The story begins with a a young woman who has regular visits from her aunt and bachelor uncle when she is a child. Her aunt dies. The young woman continues school in the city and has a weekly ritual dinner with her uncle. She also has a small circle of acquaintances. Solely by chance, she ends up with a part-time roommate with a `history'. This roommate is always getting herself into situations that don't work out and that compromise her virtue. She is also a prolific liar and likes to be in one-up situations with others. Both young women find themselves "on their way to deeds they didn't know they had in them".
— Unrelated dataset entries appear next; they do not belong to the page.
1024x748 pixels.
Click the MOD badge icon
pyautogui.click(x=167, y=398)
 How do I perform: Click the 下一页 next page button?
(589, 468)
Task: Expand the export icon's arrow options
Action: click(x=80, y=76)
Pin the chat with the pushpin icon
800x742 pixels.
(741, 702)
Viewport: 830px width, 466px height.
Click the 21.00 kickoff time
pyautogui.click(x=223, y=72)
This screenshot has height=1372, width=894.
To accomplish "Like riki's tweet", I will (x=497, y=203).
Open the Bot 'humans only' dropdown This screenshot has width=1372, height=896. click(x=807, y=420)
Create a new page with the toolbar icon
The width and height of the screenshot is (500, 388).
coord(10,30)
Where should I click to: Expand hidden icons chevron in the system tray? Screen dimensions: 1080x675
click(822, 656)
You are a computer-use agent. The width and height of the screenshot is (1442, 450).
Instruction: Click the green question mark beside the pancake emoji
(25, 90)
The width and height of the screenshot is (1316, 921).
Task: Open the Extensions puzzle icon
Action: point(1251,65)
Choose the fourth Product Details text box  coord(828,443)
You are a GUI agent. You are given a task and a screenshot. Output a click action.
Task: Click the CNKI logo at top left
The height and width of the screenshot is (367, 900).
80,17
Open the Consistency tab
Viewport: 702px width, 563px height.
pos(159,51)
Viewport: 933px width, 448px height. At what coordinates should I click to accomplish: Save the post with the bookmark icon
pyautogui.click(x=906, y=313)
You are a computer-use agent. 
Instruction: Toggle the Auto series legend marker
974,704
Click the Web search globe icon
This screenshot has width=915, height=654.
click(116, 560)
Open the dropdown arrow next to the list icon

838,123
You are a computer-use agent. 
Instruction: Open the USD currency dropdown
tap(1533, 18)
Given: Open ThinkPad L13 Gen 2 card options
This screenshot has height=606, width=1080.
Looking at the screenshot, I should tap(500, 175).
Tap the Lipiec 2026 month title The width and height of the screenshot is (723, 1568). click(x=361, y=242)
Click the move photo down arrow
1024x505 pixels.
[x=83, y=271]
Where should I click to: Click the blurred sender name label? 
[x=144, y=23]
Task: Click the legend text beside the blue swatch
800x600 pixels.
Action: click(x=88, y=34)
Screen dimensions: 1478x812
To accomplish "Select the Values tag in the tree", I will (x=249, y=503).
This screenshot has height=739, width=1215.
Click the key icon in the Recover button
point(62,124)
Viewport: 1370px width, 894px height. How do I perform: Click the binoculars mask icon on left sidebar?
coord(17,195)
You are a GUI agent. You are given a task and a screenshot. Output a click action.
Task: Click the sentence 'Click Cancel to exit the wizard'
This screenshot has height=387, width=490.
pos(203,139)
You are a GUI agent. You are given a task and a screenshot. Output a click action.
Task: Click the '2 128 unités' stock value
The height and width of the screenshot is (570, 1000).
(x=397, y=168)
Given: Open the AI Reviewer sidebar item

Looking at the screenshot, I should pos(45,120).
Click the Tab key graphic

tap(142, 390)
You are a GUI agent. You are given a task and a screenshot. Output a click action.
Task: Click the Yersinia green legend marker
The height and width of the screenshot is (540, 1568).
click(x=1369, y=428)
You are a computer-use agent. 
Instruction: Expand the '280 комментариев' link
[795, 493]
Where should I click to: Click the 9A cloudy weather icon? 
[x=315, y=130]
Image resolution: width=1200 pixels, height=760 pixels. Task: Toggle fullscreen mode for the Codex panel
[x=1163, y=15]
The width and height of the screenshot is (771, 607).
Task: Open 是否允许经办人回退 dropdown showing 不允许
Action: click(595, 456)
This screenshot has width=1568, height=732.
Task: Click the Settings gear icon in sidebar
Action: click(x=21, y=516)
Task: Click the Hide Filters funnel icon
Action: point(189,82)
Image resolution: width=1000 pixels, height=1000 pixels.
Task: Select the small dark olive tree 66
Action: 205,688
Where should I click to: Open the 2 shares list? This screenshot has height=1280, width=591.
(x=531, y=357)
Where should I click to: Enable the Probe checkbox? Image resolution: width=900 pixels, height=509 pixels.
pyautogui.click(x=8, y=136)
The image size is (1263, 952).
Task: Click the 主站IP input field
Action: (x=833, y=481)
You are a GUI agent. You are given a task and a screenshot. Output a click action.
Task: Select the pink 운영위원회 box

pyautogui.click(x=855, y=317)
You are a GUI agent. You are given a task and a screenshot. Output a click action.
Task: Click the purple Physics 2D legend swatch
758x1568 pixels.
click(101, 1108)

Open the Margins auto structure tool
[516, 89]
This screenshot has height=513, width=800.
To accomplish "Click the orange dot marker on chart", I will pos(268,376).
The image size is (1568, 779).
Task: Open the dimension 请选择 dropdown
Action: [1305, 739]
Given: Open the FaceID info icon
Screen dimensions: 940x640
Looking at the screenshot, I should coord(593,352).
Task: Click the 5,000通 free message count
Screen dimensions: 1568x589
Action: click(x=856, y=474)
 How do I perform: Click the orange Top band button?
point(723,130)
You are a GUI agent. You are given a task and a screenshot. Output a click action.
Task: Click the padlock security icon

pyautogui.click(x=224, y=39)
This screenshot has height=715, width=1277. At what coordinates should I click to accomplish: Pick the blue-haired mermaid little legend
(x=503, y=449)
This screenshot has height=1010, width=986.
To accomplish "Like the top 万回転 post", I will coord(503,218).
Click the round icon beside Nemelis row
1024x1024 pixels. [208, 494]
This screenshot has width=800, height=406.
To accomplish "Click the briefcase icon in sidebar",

Deep-Holes begins with a family outing to celebrate the father's publication of a paper on geology. During the course of the picnic, one of the sons, Kent, falls into a crater and breaks both of his legs. He has to remain out of school for six months. During that time, Kent and his mother share stories about distant isles and lands that are remote or unknown to mankind. One of the children becomes an attorney, the other a physician. Kent drops out of college and is heard from rarely and erratically. He lives on the fringes of society and the question arises, `What is society? The story reminded me of a novel by Carol Shields, a Canadian author, now deceased. I wondered if this story might be an homage to Ms. Shield's novel.

The Face is a wonderful story about a boy born with a port wine stain on half of his face. His father abhors him for his looks and calls him `liver face'. The father is rude, crude, awful. The mother is sanctimonious, martyr-like and loving her son in a standoffish way. The father avoids the son in every manner possible - he doesn't eat with him, talk to him or spend time with him. Ms. Munro brings up a lot of questions about this boy's life and the metaphor of paradox is paramount. "You think that would have changed things? The answer is of course, and for a while, and never".

Child's Play is a story that is idyllic on the surface and horrific in the interior. Two young girls attend a summer camp and during the course of this camp they do something that is never spoken about again until decades later. Even then the extent of what happened when they were children is not fully absorbed.

Each of these stories is masterful and wonderful in the telling. I've read the book twice and appreciate it more with each reading. There is no one living to compare Ms. Munro with. The only writer I can think of whose short stories I love as much as hers is Eudora Welty. What a group of two!!